* **Directions**
With the pictures omitted, print exactly the lines below, from the one containing "[Subscribe] (349, 394)" through the one containing "[Facebook] (992, 162)", and nothing else.

(Excerpts from a dataset)
::::

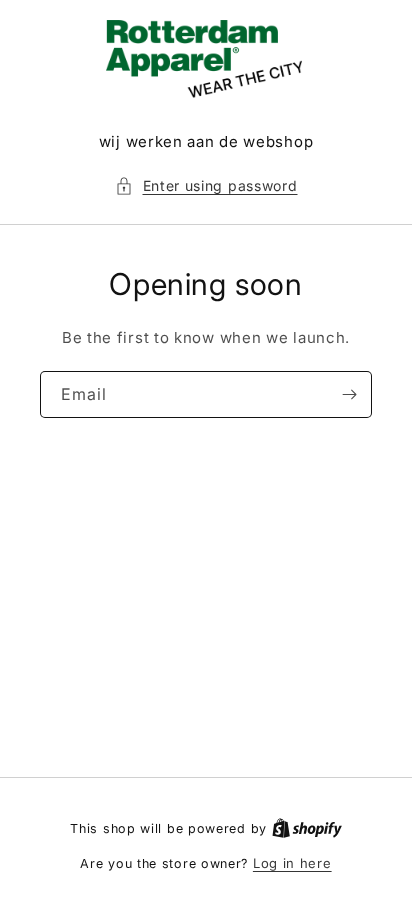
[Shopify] (307, 828)
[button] (206, 185)
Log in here (292, 863)
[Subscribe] (349, 394)
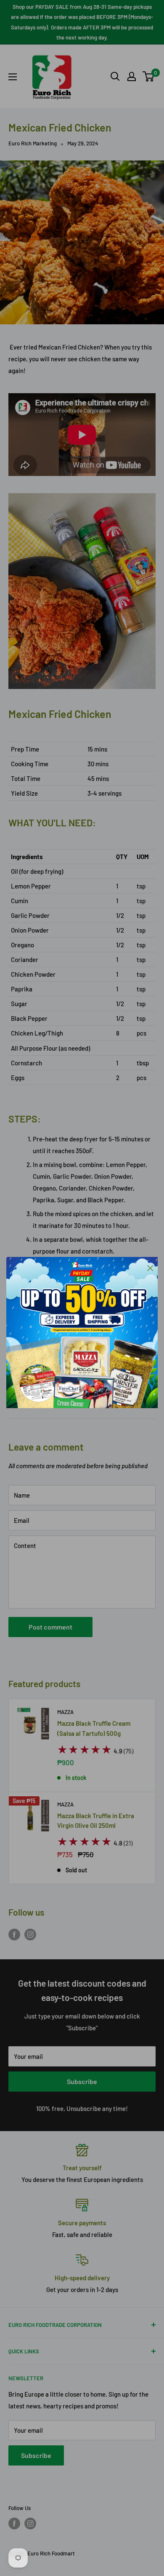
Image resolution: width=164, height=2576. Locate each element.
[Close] (150, 1267)
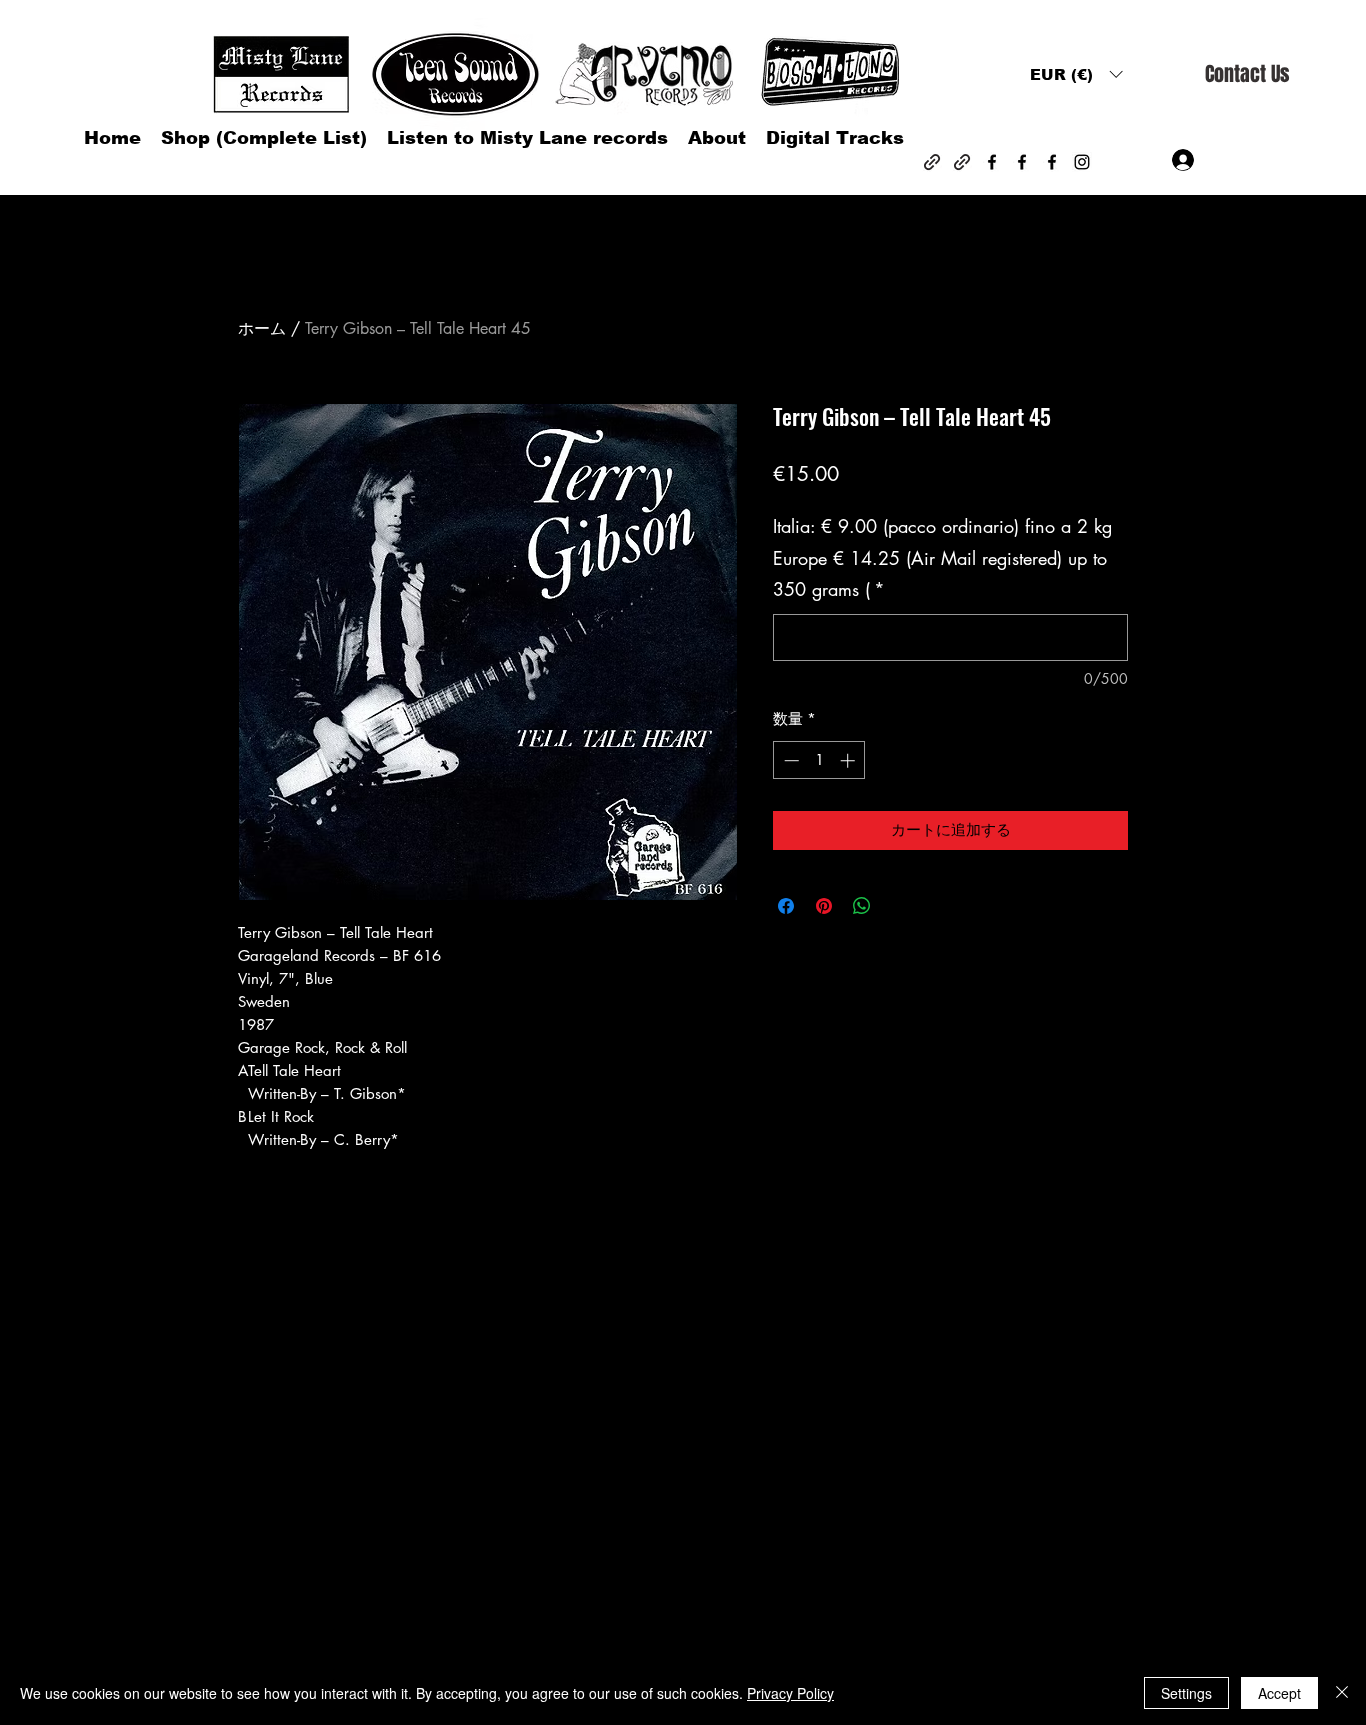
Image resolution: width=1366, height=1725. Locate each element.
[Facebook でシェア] (786, 906)
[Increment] (849, 760)
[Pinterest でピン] (824, 906)
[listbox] (1076, 74)
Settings (1186, 1693)
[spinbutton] (819, 760)
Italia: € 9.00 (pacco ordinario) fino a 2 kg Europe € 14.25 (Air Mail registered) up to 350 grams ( (942, 557)
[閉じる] (1342, 1693)
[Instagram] (1082, 162)
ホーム (262, 328)
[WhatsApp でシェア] (862, 906)
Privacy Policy (790, 1693)
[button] (1076, 74)
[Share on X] (900, 906)
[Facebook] (992, 162)
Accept (1279, 1693)
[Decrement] (789, 760)
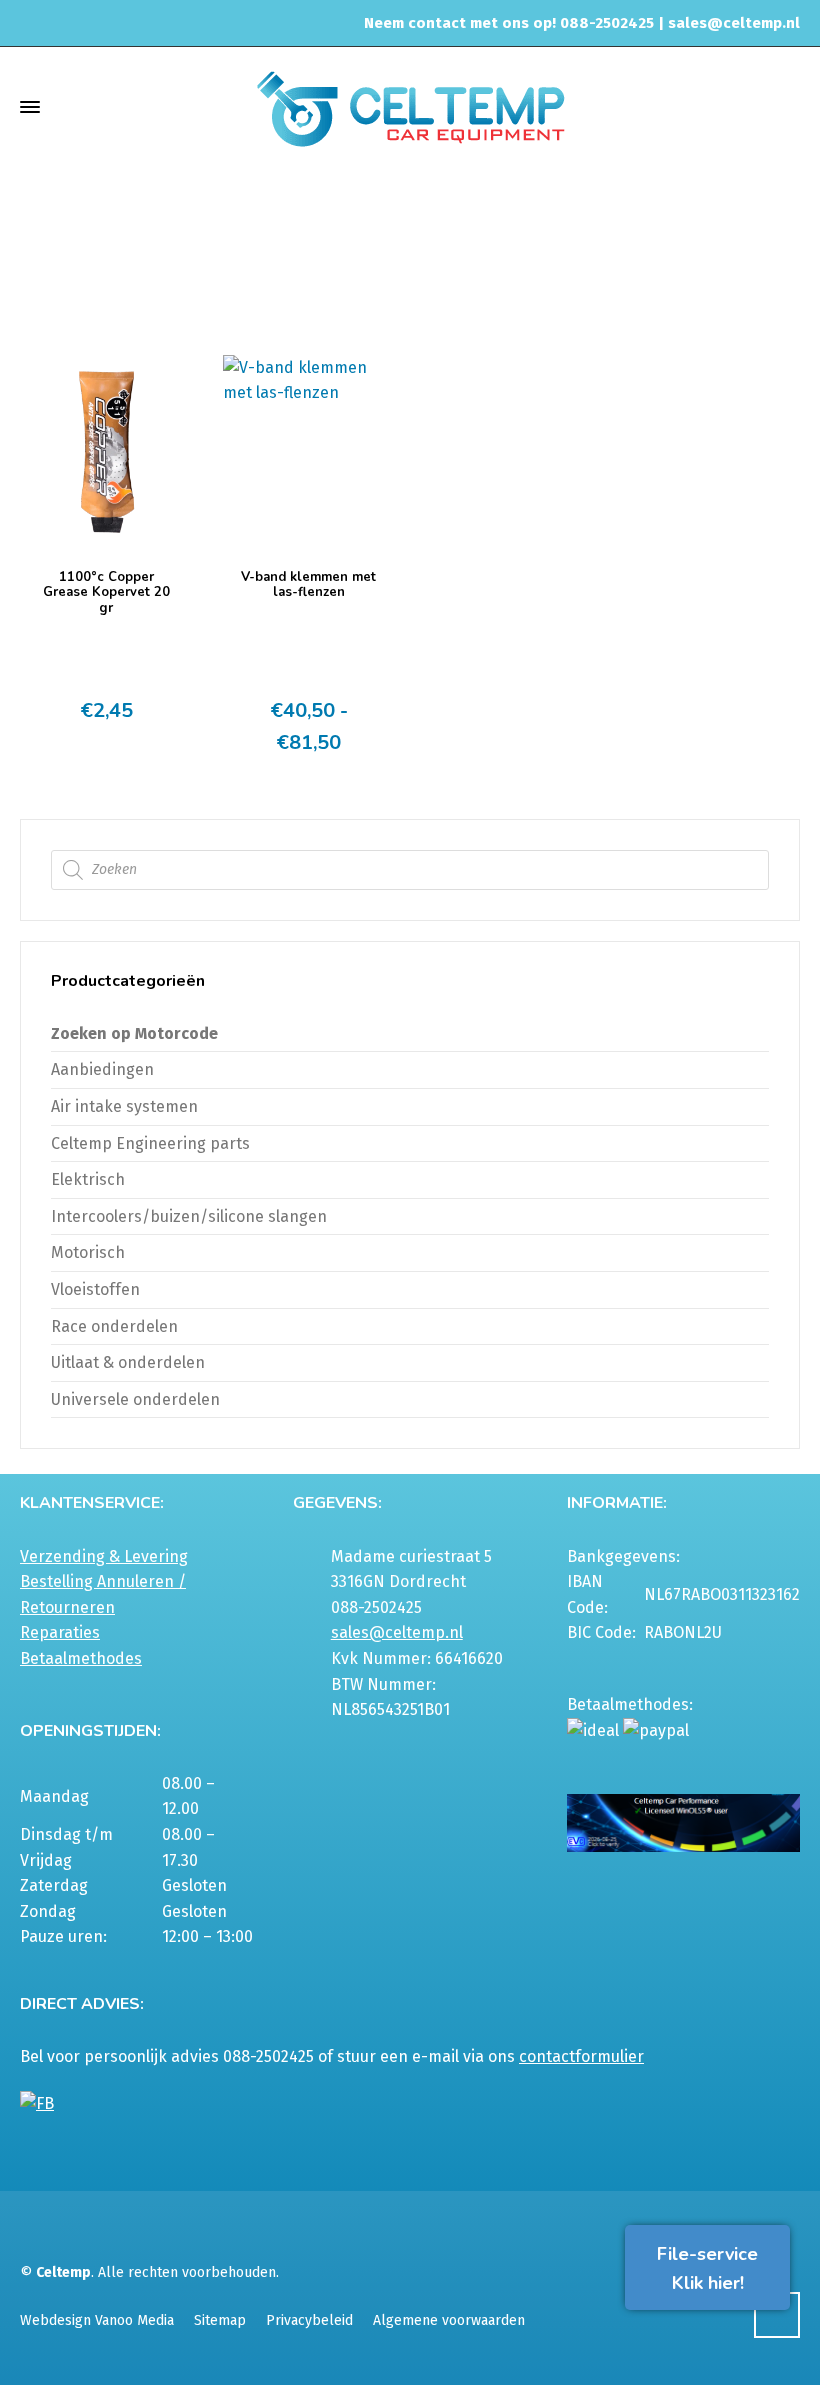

::::

* **Response box**
[Subscribe] (349, 394)
Image resolution: width=164, height=2576. Locate each element.
[Close] (150, 1267)
Image resolution: width=1366, height=1725. Locate each element.
[Facebook でシェア] (786, 906)
[Increment] (849, 760)
[Pinterest でピン] (824, 906)
[listbox] (1076, 74)
Settings (1186, 1693)
[spinbutton] (819, 760)
Italia: € 9.00 (pacco ordinario) fino a 2 kg Europe € 14.25 (Air Mail registered) up to 350 grams ( (942, 557)
[閉じる] (1342, 1693)
[Instagram] (1082, 162)
ホーム (262, 328)
[WhatsApp でシェア] (862, 906)
Privacy Policy (790, 1693)
[button] (1076, 74)
[Share on X] (900, 906)
[Facebook] (992, 162)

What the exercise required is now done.